LTGC: Long-tail Recognition via Leveraging LLMs-driven Generated Content
- URL: http://arxiv.org/abs/2403.05854v4
- Date: Sun, 26 May 2024 04:22:24 GMT
- Title: LTGC: Long-tail Recognition via Leveraging LLMs-driven Generated Content
- Authors: Qihao Zhao, Yalun Dai, Hao Li, Wei Hu, Fan Zhang, Jun Liu,
- Abstract summary: Long-tail recognition is challenging because it requires the model to learn good representations from tail categories and address imbalances across all categories.

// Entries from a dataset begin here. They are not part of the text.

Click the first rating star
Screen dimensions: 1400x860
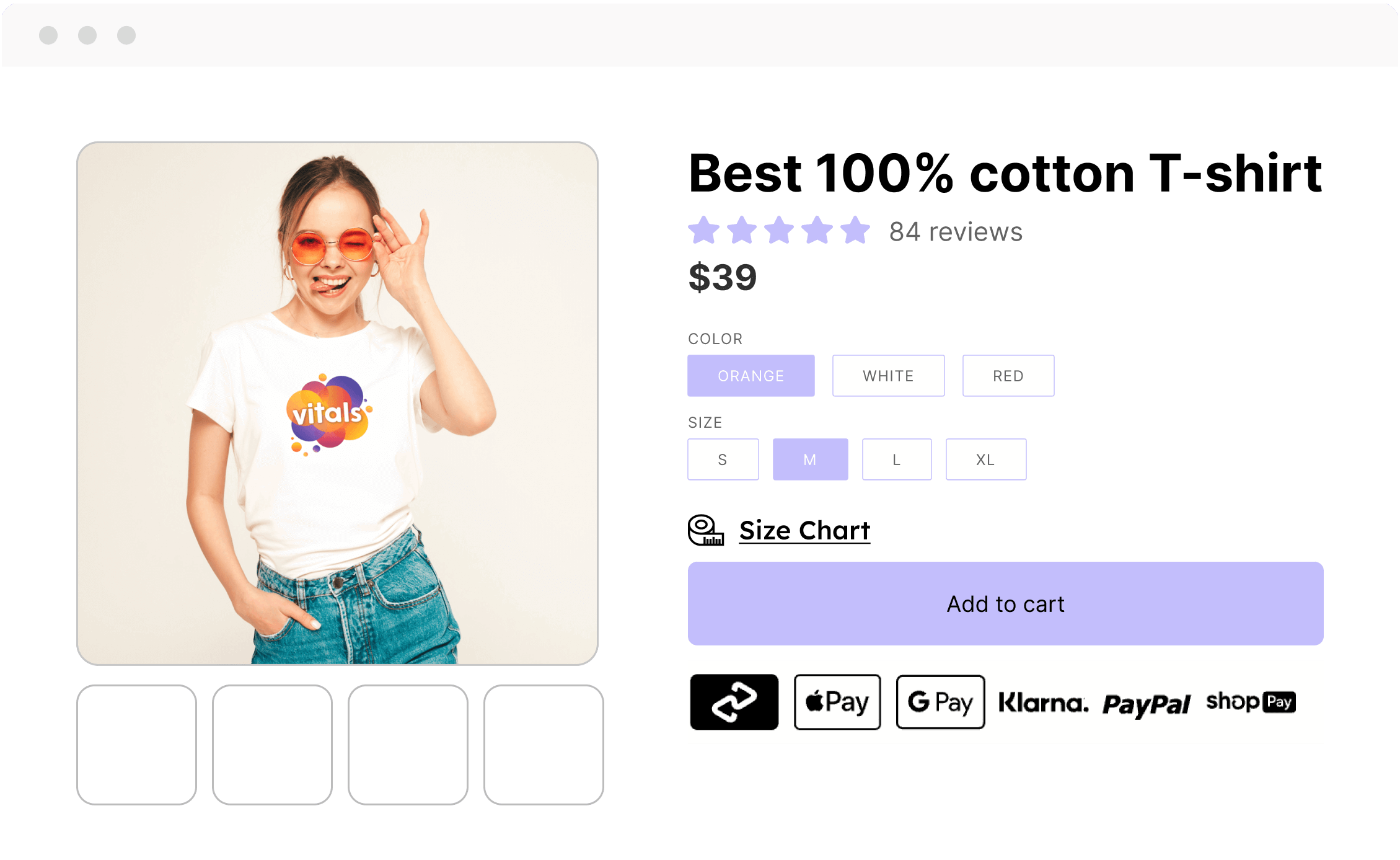(x=704, y=230)
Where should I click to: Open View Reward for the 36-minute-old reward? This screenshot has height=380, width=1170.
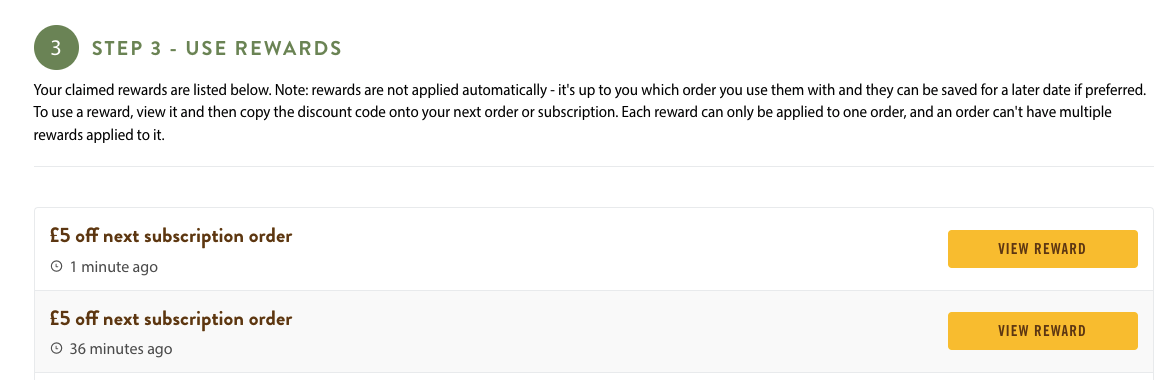coord(1042,331)
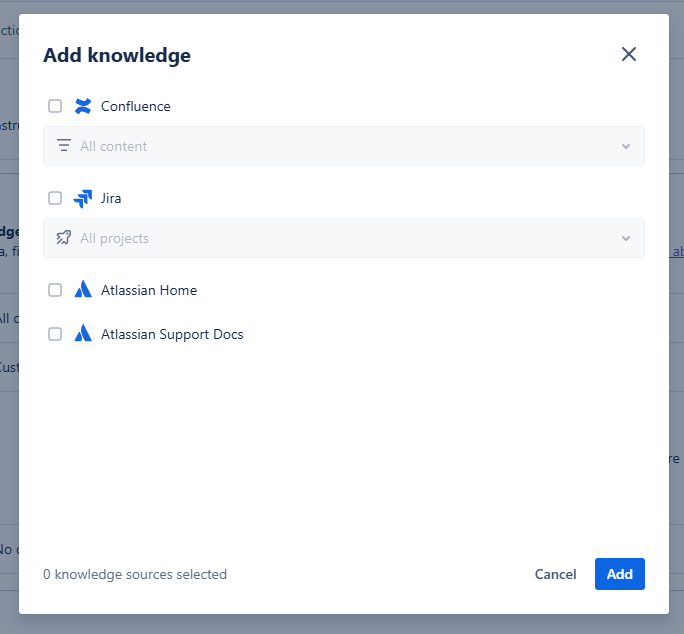The image size is (684, 634).
Task: Click the Atlassian Support Docs text label
Action: point(172,334)
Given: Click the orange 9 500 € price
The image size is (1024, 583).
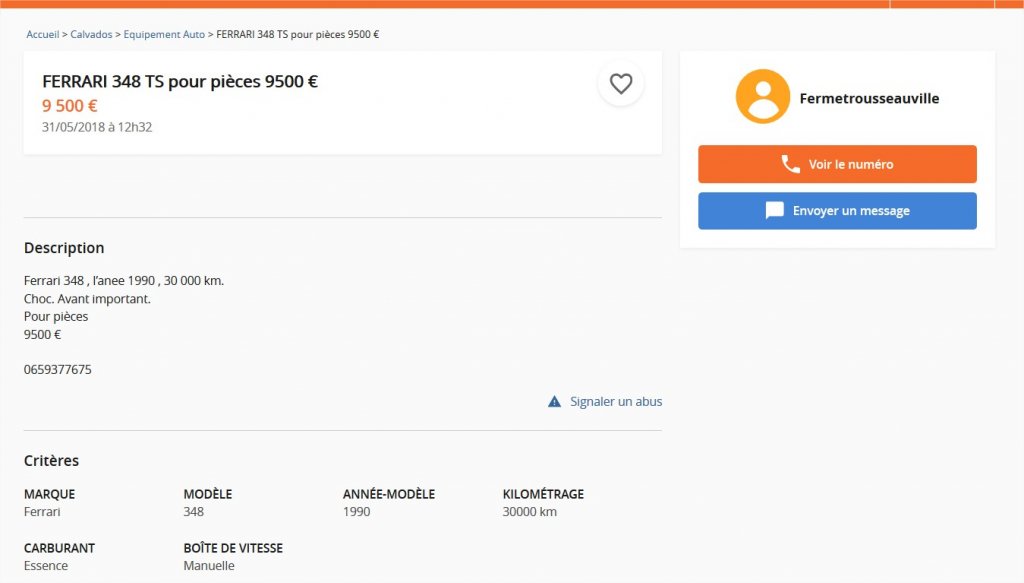Looking at the screenshot, I should [x=70, y=106].
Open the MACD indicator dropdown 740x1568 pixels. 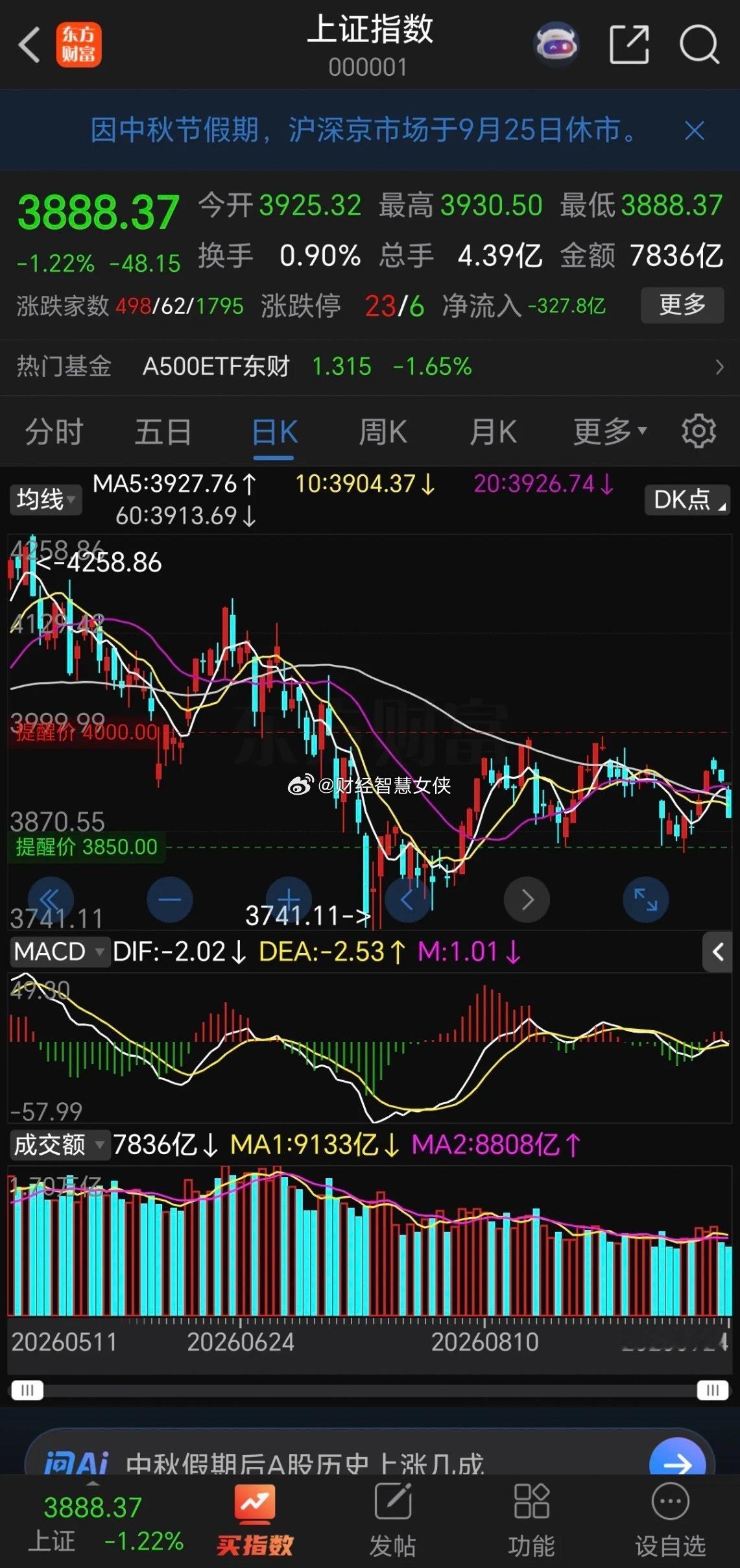coord(58,952)

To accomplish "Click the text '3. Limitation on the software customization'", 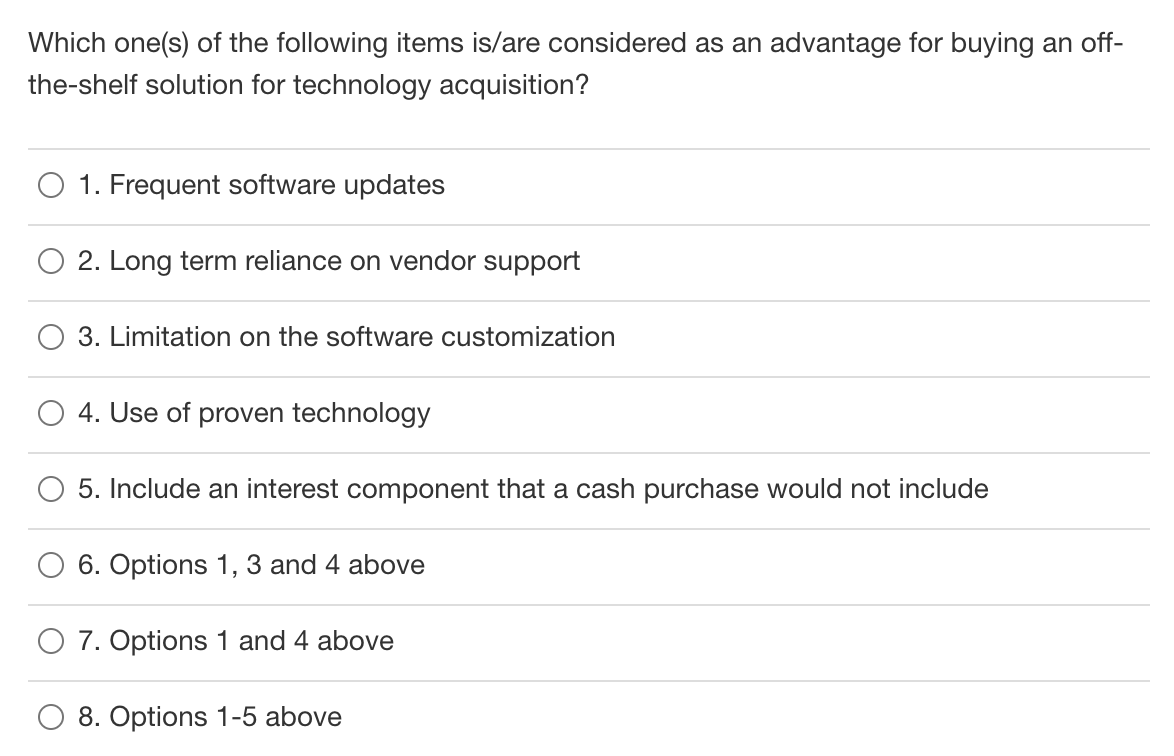I will [347, 337].
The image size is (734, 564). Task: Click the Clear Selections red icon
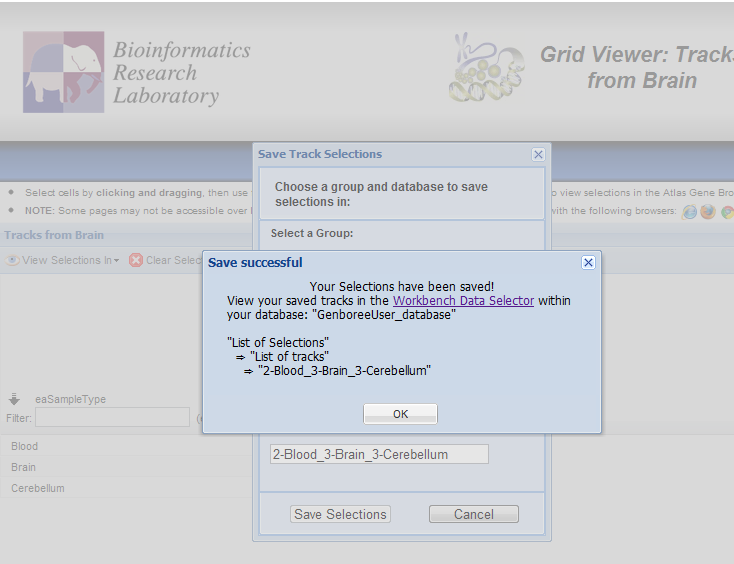[136, 260]
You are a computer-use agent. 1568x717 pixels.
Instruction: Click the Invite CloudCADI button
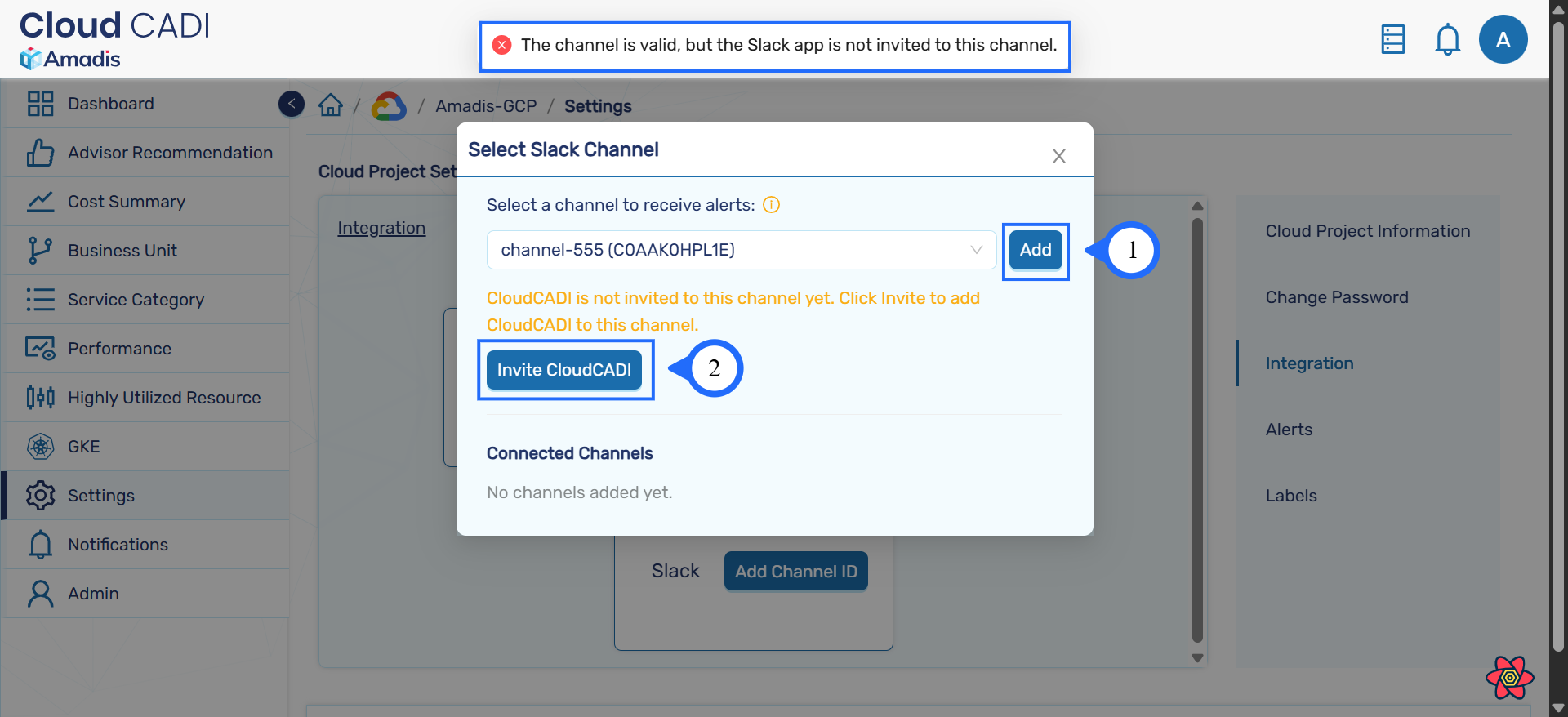pos(564,370)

We propose a novel generative and fine-tuning framework, LTGC, to handle long-tail recognition via leveraging generated content.
- Score: 17.022005679738733
- License: http://creativecommons.org/licenses/by/4.0/
- Abstract: Long-tail recognition is challenging because it requires the model to learn good representations from tail categories and address imbalances across all categories. In this paper, we propose a novel generative and fine-tuning framework, LTGC, to handle long-tail recognition via leveraging generated content. Firstly, inspired by the rich implicit knowledge in large-scale models (e.g., large language models, LLMs), LTGC leverages the power of these models to parse and reason over the original tail data to produce diverse tail-class content. We then propose several novel designs for LTGC to ensure the quality of the generated data and to efficiently fine-tune the model using both the generated and original data. The visualization demonstrates the effectiveness of the generation module in LTGC, which produces accurate and diverse tail data. Additionally, the experimental results demonstrate that our LTGC outperforms existing state-of-the-art methods on popular long-tailed benchmarks.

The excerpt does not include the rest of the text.